***** LISTED ENTRIES *****

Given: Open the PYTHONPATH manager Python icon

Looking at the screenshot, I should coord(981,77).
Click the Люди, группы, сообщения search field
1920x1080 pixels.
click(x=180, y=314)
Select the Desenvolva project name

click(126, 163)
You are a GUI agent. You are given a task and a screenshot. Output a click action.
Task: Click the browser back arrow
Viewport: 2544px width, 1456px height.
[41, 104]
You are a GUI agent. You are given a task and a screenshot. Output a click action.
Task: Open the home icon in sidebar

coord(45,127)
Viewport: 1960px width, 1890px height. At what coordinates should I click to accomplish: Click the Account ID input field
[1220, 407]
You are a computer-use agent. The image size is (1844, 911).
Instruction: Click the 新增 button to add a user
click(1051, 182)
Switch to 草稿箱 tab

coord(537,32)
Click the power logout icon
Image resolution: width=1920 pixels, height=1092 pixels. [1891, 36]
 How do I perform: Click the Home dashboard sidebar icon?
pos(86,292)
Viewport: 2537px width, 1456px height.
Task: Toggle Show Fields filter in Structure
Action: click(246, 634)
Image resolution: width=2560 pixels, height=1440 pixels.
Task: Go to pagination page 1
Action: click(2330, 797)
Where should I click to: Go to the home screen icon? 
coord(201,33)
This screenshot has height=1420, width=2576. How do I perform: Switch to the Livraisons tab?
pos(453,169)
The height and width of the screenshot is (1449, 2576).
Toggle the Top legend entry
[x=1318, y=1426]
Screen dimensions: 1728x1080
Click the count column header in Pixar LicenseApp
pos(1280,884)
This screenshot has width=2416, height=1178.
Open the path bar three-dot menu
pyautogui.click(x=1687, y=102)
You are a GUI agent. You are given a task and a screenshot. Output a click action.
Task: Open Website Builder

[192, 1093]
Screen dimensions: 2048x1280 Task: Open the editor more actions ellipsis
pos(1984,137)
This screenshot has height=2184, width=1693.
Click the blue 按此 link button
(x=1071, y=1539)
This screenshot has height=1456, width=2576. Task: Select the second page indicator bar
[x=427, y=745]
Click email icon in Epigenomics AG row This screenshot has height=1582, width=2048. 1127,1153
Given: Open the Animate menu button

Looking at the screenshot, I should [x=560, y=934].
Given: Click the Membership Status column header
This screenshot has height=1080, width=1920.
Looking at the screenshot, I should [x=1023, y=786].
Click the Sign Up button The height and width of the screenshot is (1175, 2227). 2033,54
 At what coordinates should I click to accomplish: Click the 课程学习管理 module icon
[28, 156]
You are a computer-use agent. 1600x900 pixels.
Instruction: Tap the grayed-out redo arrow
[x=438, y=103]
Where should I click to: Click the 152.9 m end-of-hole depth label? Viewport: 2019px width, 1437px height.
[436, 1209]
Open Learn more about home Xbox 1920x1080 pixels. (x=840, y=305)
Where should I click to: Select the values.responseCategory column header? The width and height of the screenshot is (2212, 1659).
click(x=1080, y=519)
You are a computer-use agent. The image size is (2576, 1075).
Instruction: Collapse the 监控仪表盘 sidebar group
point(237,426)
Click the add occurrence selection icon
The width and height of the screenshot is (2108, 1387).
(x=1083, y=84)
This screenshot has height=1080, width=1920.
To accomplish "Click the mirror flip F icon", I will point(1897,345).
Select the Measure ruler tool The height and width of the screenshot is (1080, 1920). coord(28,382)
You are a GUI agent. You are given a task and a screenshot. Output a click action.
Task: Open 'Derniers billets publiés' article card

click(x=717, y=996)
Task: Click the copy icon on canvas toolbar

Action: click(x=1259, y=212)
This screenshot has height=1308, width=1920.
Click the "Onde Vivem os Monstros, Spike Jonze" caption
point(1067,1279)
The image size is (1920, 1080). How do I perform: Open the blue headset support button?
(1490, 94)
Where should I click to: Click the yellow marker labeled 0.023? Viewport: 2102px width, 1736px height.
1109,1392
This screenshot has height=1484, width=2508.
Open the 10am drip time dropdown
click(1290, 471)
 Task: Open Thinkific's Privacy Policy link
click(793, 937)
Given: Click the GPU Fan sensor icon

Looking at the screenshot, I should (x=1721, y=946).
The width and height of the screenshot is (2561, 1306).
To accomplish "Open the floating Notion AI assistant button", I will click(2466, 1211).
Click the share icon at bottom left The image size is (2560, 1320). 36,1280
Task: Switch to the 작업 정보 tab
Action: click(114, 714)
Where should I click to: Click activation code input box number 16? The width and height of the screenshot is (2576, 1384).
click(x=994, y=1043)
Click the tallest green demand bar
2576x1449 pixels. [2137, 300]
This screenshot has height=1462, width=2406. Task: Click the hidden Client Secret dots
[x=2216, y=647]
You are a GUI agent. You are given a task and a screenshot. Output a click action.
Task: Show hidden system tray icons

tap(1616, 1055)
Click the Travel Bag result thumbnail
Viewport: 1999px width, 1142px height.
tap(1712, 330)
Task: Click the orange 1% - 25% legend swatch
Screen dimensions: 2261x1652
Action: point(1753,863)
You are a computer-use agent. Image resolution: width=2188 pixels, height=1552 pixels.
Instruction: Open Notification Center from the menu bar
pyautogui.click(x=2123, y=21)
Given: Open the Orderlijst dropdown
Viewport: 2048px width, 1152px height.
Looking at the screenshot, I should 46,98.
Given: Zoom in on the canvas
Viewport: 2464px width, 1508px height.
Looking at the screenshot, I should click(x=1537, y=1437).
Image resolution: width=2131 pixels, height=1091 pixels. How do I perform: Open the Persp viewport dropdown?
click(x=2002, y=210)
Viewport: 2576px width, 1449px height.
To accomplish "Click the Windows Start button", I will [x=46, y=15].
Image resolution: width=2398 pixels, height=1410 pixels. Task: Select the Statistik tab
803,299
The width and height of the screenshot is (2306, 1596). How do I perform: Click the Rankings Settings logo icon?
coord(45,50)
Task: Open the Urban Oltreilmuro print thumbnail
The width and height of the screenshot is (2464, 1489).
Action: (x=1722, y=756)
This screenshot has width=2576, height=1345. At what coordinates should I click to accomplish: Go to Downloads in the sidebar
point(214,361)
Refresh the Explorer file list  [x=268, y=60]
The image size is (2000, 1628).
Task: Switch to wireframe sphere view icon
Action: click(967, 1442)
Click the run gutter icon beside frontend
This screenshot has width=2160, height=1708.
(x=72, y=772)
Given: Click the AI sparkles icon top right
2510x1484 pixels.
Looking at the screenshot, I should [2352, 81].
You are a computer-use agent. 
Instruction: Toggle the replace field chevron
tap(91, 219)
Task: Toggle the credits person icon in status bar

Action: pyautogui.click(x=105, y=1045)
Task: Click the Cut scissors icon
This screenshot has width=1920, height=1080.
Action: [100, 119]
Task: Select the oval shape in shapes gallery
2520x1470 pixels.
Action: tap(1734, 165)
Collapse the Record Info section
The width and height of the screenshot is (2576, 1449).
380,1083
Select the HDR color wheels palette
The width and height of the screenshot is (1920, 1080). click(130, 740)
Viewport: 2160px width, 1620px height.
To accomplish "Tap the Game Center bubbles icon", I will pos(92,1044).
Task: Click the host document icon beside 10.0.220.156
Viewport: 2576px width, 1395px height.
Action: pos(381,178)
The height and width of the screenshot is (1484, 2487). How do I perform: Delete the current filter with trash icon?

*****

■ TASK OBJECTIVE ■
Every line above should be written out again, unchanged.

■ REPLY TO THE TASK ■
Given: Open the PYTHONPATH manager Python icon

Looking at the screenshot, I should coord(981,77).
Click the Люди, группы, сообщения search field
1920x1080 pixels.
click(x=180, y=314)
Select the Desenvolva project name

click(126, 163)
You are a GUI agent. You are given a task and a screenshot. Output a click action.
Task: Click the browser back arrow
Viewport: 2544px width, 1456px height.
[41, 104]
You are a GUI agent. You are given a task and a screenshot. Output a click action.
Task: Open the home icon in sidebar

coord(45,127)
Viewport: 1960px width, 1890px height. At what coordinates should I click to accomplish: Click the Account ID input field
[1220, 407]
You are a computer-use agent. The image size is (1844, 911).
Instruction: Click the 新增 button to add a user
click(1051, 182)
Switch to 草稿箱 tab

coord(537,32)
Click the power logout icon
Image resolution: width=1920 pixels, height=1092 pixels. [1891, 36]
 How do I perform: Click the Home dashboard sidebar icon?
pos(86,292)
Viewport: 2537px width, 1456px height.
Task: Toggle Show Fields filter in Structure
Action: click(246, 634)
Image resolution: width=2560 pixels, height=1440 pixels.
Task: Go to pagination page 1
Action: click(2330, 797)
Where should I click to: Go to the home screen icon? 
coord(201,33)
This screenshot has height=1420, width=2576. How do I perform: Switch to the Livraisons tab?
pos(453,169)
The height and width of the screenshot is (1449, 2576).
Toggle the Top legend entry
[x=1318, y=1426]
Screen dimensions: 1728x1080
Click the count column header in Pixar LicenseApp
pos(1280,884)
This screenshot has width=2416, height=1178.
Open the path bar three-dot menu
pyautogui.click(x=1687, y=102)
You are a GUI agent. You are given a task and a screenshot. Output a click action.
Task: Open Website Builder

[192, 1093]
Screen dimensions: 2048x1280 Task: Open the editor more actions ellipsis
pos(1984,137)
This screenshot has height=2184, width=1693.
Click the blue 按此 link button
(x=1071, y=1539)
This screenshot has height=1456, width=2576. Task: Select the second page indicator bar
[x=427, y=745]
Click email icon in Epigenomics AG row This screenshot has height=1582, width=2048. 1127,1153
Given: Open the Animate menu button

Looking at the screenshot, I should [x=560, y=934].
Given: Click the Membership Status column header
This screenshot has height=1080, width=1920.
Looking at the screenshot, I should [x=1023, y=786].
Click the Sign Up button The height and width of the screenshot is (1175, 2227). 2033,54
 At what coordinates should I click to accomplish: Click the 课程学习管理 module icon
[28, 156]
You are a computer-use agent. 1600x900 pixels.
Instruction: Tap the grayed-out redo arrow
[x=438, y=103]
Where should I click to: Click the 152.9 m end-of-hole depth label? Viewport: 2019px width, 1437px height.
[436, 1209]
Open Learn more about home Xbox 1920x1080 pixels. (x=840, y=305)
Where should I click to: Select the values.responseCategory column header? The width and height of the screenshot is (2212, 1659).
click(x=1080, y=519)
You are a computer-use agent. The image size is (2576, 1075).
Instruction: Collapse the 监控仪表盘 sidebar group
point(237,426)
Click the add occurrence selection icon
The width and height of the screenshot is (2108, 1387).
(x=1083, y=84)
This screenshot has height=1080, width=1920.
To accomplish "Click the mirror flip F icon", I will point(1897,345).
Select the Measure ruler tool The height and width of the screenshot is (1080, 1920). coord(28,382)
You are a GUI agent. You are given a task and a screenshot. Output a click action.
Task: Open 'Derniers billets publiés' article card

click(x=717, y=996)
Task: Click the copy icon on canvas toolbar

Action: click(x=1259, y=212)
This screenshot has height=1308, width=1920.
Click the "Onde Vivem os Monstros, Spike Jonze" caption
point(1067,1279)
The image size is (1920, 1080). How do I perform: Open the blue headset support button?
(1490, 94)
Where should I click to: Click the yellow marker labeled 0.023? Viewport: 2102px width, 1736px height.
1109,1392
This screenshot has height=1484, width=2508.
Open the 10am drip time dropdown
click(1290, 471)
 Task: Open Thinkific's Privacy Policy link
click(793, 937)
Given: Click the GPU Fan sensor icon

Looking at the screenshot, I should (x=1721, y=946).
The width and height of the screenshot is (2561, 1306).
To accomplish "Open the floating Notion AI assistant button", I will click(2466, 1211).
Click the share icon at bottom left The image size is (2560, 1320). 36,1280
Task: Switch to the 작업 정보 tab
Action: click(114, 714)
Where should I click to: Click activation code input box number 16? The width and height of the screenshot is (2576, 1384).
click(x=994, y=1043)
Click the tallest green demand bar
2576x1449 pixels. [2137, 300]
This screenshot has height=1462, width=2406. Task: Click the hidden Client Secret dots
[x=2216, y=647]
You are a GUI agent. You are given a task and a screenshot. Output a click action.
Task: Show hidden system tray icons

tap(1616, 1055)
Click the Travel Bag result thumbnail
Viewport: 1999px width, 1142px height.
tap(1712, 330)
Task: Click the orange 1% - 25% legend swatch
Screen dimensions: 2261x1652
Action: point(1753,863)
You are a computer-use agent. Image resolution: width=2188 pixels, height=1552 pixels.
Instruction: Open Notification Center from the menu bar
pyautogui.click(x=2123, y=21)
Given: Open the Orderlijst dropdown
Viewport: 2048px width, 1152px height.
Looking at the screenshot, I should 46,98.
Given: Zoom in on the canvas
Viewport: 2464px width, 1508px height.
Looking at the screenshot, I should click(x=1537, y=1437).
Image resolution: width=2131 pixels, height=1091 pixels. How do I perform: Open the Persp viewport dropdown?
click(x=2002, y=210)
Viewport: 2576px width, 1449px height.
To accomplish "Click the Windows Start button", I will [x=46, y=15].
Image resolution: width=2398 pixels, height=1410 pixels. Task: Select the Statistik tab
803,299
The width and height of the screenshot is (2306, 1596). How do I perform: Click the Rankings Settings logo icon?
coord(45,50)
Task: Open the Urban Oltreilmuro print thumbnail
The width and height of the screenshot is (2464, 1489).
Action: (x=1722, y=756)
This screenshot has width=2576, height=1345. At what coordinates should I click to accomplish: Go to Downloads in the sidebar
point(214,361)
Refresh the Explorer file list  [x=268, y=60]
The image size is (2000, 1628).
Task: Switch to wireframe sphere view icon
Action: click(967, 1442)
Click the run gutter icon beside frontend
This screenshot has width=2160, height=1708.
(x=72, y=772)
Given: Click the AI sparkles icon top right
2510x1484 pixels.
Looking at the screenshot, I should [2352, 81].
You are a computer-use agent. 
Instruction: Toggle the replace field chevron
tap(91, 219)
Task: Toggle the credits person icon in status bar

Action: pyautogui.click(x=105, y=1045)
Task: Click the Cut scissors icon
This screenshot has width=1920, height=1080.
Action: [100, 119]
Task: Select the oval shape in shapes gallery
2520x1470 pixels.
Action: tap(1734, 165)
Collapse the Record Info section
The width and height of the screenshot is (2576, 1449).
380,1083
Select the HDR color wheels palette
The width and height of the screenshot is (1920, 1080). click(130, 740)
Viewport: 2160px width, 1620px height.
To accomplish "Tap the Game Center bubbles icon", I will pos(92,1044).
Task: Click the host document icon beside 10.0.220.156
Viewport: 2576px width, 1395px height.
Action: pos(381,178)
The height and width of the screenshot is (1484, 2487). How do I perform: Delete the current filter with trash icon?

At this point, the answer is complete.